The study, based on surveys of 2,620 Chinese consumers who purchased luxury products over the past 12 months, also revealed that there is no one dominant platform for discovery in China, Jing Daily reported.

But social media platforms, branded online collateral (such as digital magazine or video content) and key online influencers all play an important role on the luxury path to purchase.

Chinese consumers are also younger than luxury shoppers in other countries, with an average age of 28 – ten years younger than the global average. And more than half of Chinese luxury shoppers are under 30-years-old, with about a quarter (26%) aged 18 to 20.

An estimated 12% of shoppers read about luxury brands from influencer posts on Chinese social media, but branded marketing properties are powerful too: 12% also engage with the social media platforms of specific luxury brands.

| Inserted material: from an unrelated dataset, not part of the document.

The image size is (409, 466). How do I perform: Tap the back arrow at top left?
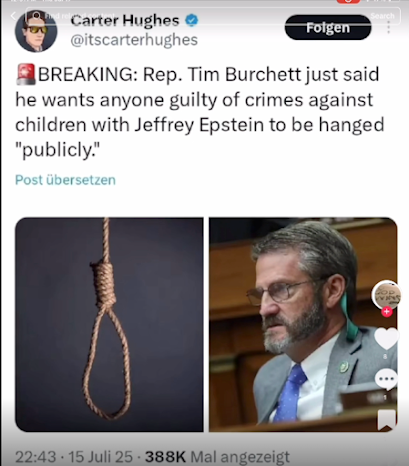tap(13, 16)
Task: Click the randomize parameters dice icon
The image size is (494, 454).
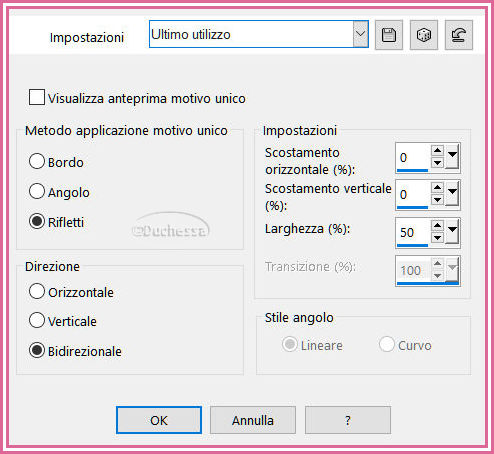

Meanwhile, 11% receive luxury information from brands’ official websites, apps and mini-programmes (a specific WeChat feature). Around 8% discover products through via brands’ digital advertising and 7% from third-party e-commerce sites.

While a large part of product discovery and research is carried out online, Chinese consumers still mostly prefer to make their luxury purchases offline and 58% of the survey’s respondents do this.

However, e-commerce customer experience remains crucial as the number of online transactions continues to grow at pace. About half of online sales are processed via China’s dominant e-commerce players, including Alibaba’s Tmall, Luxury Pavilion and JD.com’s TopLife.

Nearly a quarter of them go through a brand’s own online shopping portal, reflecting the popularity of owned media in the path to purchase, with social commerce via China’s biggest social media platforms making up 11% of all online transactions.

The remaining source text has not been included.